**STATED EXERCISE:** Quote the items from the line with "The image size is (1403, 649)." up to and including the line with "coord(452,62)", reproducing each line verbatim.

==== EXERCISE INPUTS

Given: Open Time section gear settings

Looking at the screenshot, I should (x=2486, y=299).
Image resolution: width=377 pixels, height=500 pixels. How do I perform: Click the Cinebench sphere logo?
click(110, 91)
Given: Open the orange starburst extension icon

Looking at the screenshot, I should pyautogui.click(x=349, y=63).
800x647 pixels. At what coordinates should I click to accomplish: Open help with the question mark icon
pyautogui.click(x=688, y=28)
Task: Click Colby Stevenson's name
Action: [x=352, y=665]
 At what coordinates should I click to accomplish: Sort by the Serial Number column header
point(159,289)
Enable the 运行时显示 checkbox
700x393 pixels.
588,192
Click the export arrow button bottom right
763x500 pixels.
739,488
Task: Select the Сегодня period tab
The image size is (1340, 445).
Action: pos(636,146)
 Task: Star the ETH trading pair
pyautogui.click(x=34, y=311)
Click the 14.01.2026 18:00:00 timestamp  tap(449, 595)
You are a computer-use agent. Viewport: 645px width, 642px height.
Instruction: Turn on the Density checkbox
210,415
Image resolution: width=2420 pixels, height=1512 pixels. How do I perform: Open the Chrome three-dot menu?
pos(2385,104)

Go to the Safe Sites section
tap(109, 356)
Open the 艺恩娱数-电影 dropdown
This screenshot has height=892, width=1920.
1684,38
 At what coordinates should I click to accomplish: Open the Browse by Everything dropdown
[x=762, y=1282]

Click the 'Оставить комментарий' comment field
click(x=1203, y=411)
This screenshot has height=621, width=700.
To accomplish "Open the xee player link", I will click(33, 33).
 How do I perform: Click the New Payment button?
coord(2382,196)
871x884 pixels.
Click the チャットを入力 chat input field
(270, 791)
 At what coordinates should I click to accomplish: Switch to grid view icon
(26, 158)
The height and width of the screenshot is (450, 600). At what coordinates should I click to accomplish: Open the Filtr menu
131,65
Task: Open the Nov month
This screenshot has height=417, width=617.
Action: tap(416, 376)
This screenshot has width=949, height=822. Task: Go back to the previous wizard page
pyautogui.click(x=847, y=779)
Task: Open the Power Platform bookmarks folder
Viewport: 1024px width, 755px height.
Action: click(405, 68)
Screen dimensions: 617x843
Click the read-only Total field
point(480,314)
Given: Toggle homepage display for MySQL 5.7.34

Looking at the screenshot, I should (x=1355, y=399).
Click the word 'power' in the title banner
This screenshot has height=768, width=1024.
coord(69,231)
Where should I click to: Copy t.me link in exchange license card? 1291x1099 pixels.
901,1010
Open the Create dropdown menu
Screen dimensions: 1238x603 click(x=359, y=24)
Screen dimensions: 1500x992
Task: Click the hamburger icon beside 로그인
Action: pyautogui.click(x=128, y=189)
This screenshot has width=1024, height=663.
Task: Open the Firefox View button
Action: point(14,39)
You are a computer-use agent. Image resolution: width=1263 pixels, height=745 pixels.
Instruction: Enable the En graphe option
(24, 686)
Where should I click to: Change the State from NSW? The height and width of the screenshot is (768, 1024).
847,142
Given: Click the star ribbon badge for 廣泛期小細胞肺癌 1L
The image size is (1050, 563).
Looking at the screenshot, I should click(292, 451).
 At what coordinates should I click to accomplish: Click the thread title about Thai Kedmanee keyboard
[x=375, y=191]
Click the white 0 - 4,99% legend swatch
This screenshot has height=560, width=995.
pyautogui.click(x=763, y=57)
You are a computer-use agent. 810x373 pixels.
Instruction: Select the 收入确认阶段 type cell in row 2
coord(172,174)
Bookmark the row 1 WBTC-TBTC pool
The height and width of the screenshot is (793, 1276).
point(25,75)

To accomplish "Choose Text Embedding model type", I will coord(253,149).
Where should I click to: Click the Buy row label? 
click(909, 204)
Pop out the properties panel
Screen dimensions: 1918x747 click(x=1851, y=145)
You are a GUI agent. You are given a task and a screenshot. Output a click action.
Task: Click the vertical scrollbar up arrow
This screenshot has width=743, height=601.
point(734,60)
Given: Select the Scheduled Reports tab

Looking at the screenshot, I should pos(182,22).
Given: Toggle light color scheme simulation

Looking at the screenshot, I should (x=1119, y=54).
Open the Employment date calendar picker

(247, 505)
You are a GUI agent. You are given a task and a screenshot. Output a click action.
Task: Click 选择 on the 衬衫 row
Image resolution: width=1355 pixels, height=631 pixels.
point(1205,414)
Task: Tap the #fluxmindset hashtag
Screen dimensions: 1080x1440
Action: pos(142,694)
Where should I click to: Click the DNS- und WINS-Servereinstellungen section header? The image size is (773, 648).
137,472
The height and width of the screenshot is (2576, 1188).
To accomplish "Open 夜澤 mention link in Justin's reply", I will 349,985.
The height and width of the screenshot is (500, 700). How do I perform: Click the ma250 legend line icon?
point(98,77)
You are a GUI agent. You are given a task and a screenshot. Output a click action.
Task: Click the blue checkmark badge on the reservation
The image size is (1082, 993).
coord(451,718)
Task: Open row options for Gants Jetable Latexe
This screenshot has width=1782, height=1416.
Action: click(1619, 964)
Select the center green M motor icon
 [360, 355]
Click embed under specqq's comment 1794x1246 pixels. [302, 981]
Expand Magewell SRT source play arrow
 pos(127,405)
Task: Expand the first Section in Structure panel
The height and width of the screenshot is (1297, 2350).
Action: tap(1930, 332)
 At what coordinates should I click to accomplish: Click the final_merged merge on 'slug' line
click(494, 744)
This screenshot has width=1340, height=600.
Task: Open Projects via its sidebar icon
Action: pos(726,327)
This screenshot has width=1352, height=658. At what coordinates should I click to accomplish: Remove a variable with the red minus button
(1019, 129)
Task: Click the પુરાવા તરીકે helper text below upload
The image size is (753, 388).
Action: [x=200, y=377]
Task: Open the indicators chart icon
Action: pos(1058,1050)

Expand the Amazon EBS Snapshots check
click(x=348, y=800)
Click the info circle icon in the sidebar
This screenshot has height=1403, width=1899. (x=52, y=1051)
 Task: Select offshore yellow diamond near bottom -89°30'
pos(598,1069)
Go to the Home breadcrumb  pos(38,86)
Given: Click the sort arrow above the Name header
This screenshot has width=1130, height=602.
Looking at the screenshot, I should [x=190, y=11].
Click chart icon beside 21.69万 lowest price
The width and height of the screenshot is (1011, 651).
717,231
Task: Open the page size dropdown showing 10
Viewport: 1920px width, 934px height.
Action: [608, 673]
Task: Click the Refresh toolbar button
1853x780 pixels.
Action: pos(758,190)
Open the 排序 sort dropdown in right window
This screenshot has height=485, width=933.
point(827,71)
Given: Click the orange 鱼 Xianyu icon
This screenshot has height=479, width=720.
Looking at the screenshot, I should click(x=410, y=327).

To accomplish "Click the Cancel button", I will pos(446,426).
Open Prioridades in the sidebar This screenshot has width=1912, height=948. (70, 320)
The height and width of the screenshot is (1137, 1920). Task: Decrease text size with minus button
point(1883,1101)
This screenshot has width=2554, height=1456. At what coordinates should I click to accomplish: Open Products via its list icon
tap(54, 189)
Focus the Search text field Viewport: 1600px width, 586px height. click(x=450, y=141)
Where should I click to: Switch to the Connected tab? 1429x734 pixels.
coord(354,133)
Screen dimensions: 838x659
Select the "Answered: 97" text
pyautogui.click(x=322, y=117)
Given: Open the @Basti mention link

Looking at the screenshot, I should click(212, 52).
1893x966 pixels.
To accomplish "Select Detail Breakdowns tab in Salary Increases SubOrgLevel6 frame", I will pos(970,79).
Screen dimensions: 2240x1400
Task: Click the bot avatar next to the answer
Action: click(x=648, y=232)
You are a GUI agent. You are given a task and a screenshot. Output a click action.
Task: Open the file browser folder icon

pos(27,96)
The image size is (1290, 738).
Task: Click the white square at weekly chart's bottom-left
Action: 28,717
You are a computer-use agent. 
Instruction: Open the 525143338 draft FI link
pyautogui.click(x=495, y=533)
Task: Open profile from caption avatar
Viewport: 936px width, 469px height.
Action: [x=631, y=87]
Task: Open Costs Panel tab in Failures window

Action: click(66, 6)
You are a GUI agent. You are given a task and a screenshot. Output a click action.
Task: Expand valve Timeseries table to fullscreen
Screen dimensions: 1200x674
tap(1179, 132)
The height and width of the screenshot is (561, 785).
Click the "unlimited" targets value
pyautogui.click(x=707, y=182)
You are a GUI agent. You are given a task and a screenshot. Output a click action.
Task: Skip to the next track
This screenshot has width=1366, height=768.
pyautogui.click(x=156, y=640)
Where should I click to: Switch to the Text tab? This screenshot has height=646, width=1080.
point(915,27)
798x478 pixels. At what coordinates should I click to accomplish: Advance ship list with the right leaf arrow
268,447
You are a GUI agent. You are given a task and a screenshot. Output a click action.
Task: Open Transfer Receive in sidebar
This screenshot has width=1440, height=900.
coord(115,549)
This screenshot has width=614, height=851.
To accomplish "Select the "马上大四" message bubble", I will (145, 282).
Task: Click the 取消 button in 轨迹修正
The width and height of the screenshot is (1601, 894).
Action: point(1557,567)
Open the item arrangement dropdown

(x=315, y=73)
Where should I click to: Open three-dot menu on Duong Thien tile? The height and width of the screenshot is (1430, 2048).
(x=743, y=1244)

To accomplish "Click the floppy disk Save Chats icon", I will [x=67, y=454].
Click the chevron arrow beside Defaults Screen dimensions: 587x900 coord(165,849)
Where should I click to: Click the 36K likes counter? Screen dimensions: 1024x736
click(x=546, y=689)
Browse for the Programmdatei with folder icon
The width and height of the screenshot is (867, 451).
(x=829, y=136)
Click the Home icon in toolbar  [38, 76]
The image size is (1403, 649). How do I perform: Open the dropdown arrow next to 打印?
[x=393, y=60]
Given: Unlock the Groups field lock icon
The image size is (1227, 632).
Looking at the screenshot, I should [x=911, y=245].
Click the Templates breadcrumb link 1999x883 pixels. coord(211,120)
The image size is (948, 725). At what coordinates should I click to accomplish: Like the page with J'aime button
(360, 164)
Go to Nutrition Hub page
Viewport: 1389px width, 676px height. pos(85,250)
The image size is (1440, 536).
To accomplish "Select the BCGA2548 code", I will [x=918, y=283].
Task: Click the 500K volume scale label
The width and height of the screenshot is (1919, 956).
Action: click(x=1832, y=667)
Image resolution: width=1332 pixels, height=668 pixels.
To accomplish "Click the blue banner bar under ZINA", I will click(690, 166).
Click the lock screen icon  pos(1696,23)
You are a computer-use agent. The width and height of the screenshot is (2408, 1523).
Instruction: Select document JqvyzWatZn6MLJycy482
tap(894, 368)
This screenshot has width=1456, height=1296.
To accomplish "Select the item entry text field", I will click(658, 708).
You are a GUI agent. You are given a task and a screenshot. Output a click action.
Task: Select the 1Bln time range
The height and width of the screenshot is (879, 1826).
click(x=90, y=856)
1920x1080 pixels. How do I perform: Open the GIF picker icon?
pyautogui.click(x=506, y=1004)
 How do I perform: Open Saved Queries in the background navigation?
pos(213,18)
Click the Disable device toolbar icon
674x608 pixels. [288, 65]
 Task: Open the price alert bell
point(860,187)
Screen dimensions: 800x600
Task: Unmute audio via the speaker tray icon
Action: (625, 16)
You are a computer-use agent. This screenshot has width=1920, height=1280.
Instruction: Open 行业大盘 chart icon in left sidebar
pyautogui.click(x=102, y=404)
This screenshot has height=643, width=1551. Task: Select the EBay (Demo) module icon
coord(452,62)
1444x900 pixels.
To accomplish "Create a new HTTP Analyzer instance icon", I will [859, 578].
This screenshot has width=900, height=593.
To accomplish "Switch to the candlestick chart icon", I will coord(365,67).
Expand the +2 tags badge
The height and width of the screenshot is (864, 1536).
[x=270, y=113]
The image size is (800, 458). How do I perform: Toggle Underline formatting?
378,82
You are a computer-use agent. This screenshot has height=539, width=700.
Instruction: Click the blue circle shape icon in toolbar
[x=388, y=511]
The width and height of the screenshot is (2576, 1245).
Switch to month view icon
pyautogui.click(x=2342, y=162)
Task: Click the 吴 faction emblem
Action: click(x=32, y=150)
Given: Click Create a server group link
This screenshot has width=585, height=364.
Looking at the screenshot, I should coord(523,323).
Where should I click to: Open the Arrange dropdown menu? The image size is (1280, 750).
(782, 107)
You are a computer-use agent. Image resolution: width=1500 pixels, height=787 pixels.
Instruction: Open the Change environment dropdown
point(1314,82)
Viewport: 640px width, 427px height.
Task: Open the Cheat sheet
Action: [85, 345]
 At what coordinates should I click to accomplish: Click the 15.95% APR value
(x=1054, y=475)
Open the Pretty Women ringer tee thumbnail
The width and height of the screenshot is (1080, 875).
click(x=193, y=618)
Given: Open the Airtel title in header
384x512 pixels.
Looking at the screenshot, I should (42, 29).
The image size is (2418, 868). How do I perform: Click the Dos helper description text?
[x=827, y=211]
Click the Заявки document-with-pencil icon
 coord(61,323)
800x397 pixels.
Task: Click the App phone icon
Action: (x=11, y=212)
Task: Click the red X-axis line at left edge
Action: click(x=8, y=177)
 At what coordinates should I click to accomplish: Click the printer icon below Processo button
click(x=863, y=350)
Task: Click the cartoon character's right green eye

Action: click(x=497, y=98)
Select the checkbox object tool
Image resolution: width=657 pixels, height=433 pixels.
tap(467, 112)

========

**COMPLETED TASK:**
The image size is (1403, 649). How do I perform: Open the dropdown arrow next to 打印?
[x=393, y=60]
Given: Unlock the Groups field lock icon
The image size is (1227, 632).
Looking at the screenshot, I should [x=911, y=245].
Click the Templates breadcrumb link 1999x883 pixels. coord(211,120)
The image size is (948, 725). At what coordinates should I click to accomplish: Like the page with J'aime button
(360, 164)
Go to Nutrition Hub page
Viewport: 1389px width, 676px height. pos(85,250)
The image size is (1440, 536).
To accomplish "Select the BCGA2548 code", I will [x=918, y=283].
Task: Click the 500K volume scale label
The width and height of the screenshot is (1919, 956).
Action: click(x=1832, y=667)
Image resolution: width=1332 pixels, height=668 pixels.
To accomplish "Click the blue banner bar under ZINA", I will click(690, 166).
Click the lock screen icon  pos(1696,23)
You are a computer-use agent. The width and height of the screenshot is (2408, 1523).
Instruction: Select document JqvyzWatZn6MLJycy482
tap(894, 368)
This screenshot has width=1456, height=1296.
To accomplish "Select the item entry text field", I will click(658, 708).
You are a GUI agent. You are given a task and a screenshot. Output a click action.
Task: Select the 1Bln time range
The height and width of the screenshot is (879, 1826).
click(x=90, y=856)
1920x1080 pixels. How do I perform: Open the GIF picker icon?
pyautogui.click(x=506, y=1004)
 How do I perform: Open Saved Queries in the background navigation?
pos(213,18)
Click the Disable device toolbar icon
674x608 pixels. [288, 65]
 Task: Open the price alert bell
point(860,187)
Screen dimensions: 800x600
Task: Unmute audio via the speaker tray icon
Action: (625, 16)
You are a computer-use agent. This screenshot has width=1920, height=1280.
Instruction: Open 行业大盘 chart icon in left sidebar
pyautogui.click(x=102, y=404)
This screenshot has height=643, width=1551. Task: Select the EBay (Demo) module icon
coord(452,62)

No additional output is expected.